EXERCISE BRIEF
Within the entries below, find every line that has the string "agent", then copy it.

MATERIAL FOR THIS TASK
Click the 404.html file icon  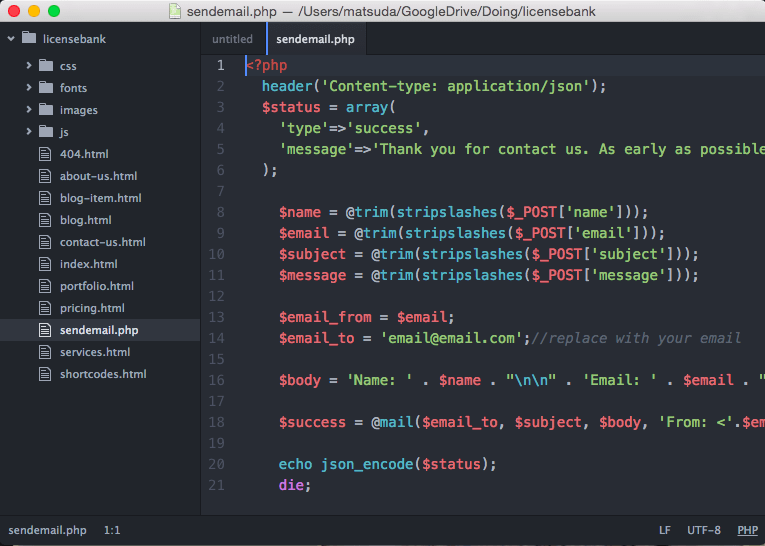coord(45,154)
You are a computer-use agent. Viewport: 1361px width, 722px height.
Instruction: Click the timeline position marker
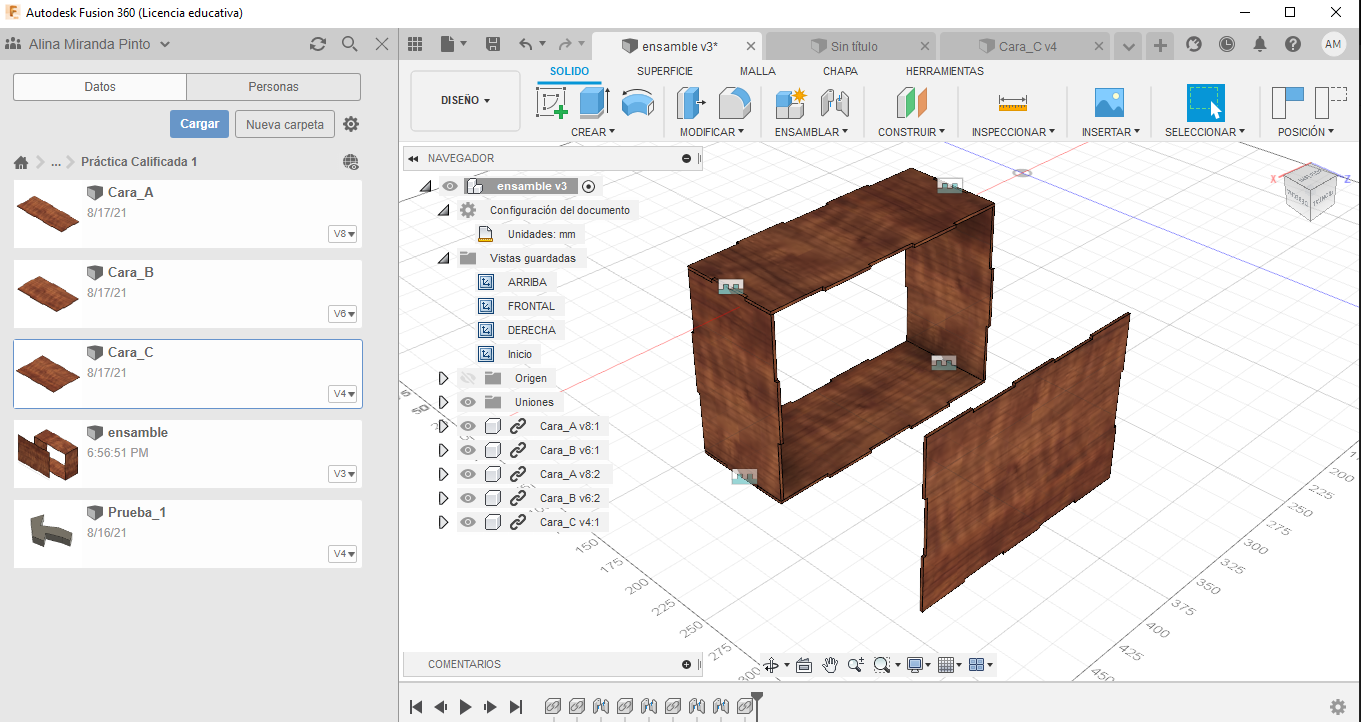[x=757, y=697]
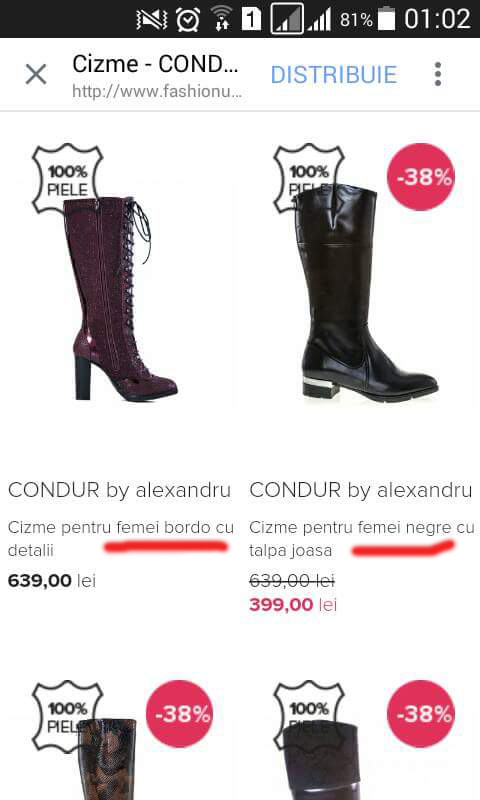
Task: Tap the DISTRIBUIE share button
Action: pos(334,74)
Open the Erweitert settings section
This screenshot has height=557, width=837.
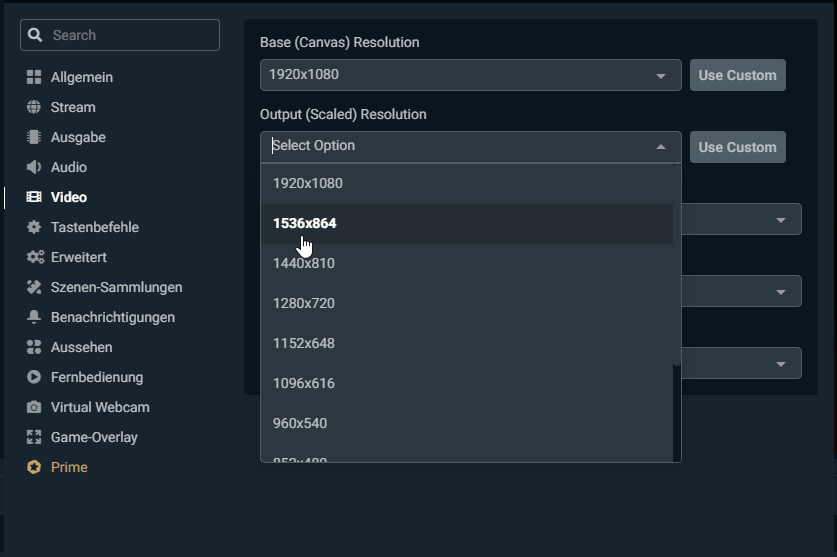[x=78, y=257]
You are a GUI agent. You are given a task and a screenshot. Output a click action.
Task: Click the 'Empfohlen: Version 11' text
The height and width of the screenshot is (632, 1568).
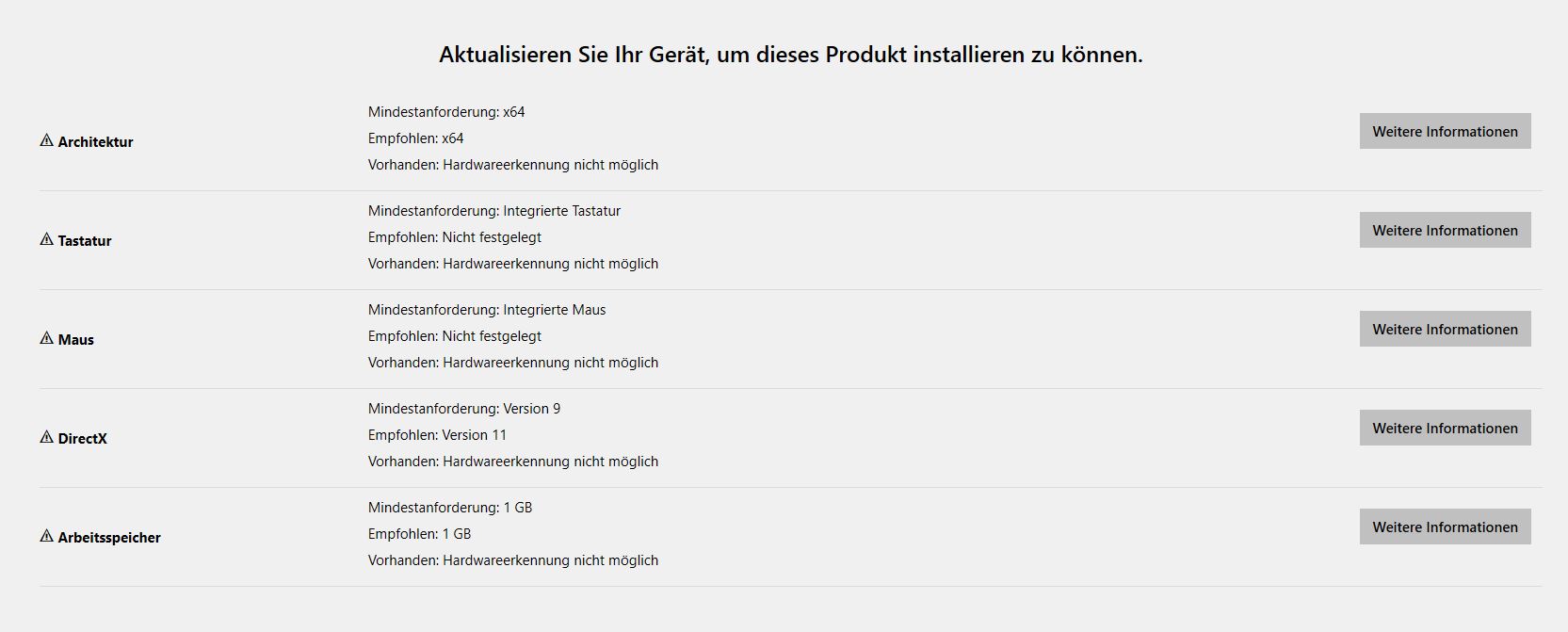click(437, 435)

SOLUTION TO THE PROBLEM
You are a computer-use agent. Viewport: 1361px width, 722px height.
You are a GUI agent. You are given a task and a screenshot. Output a click action.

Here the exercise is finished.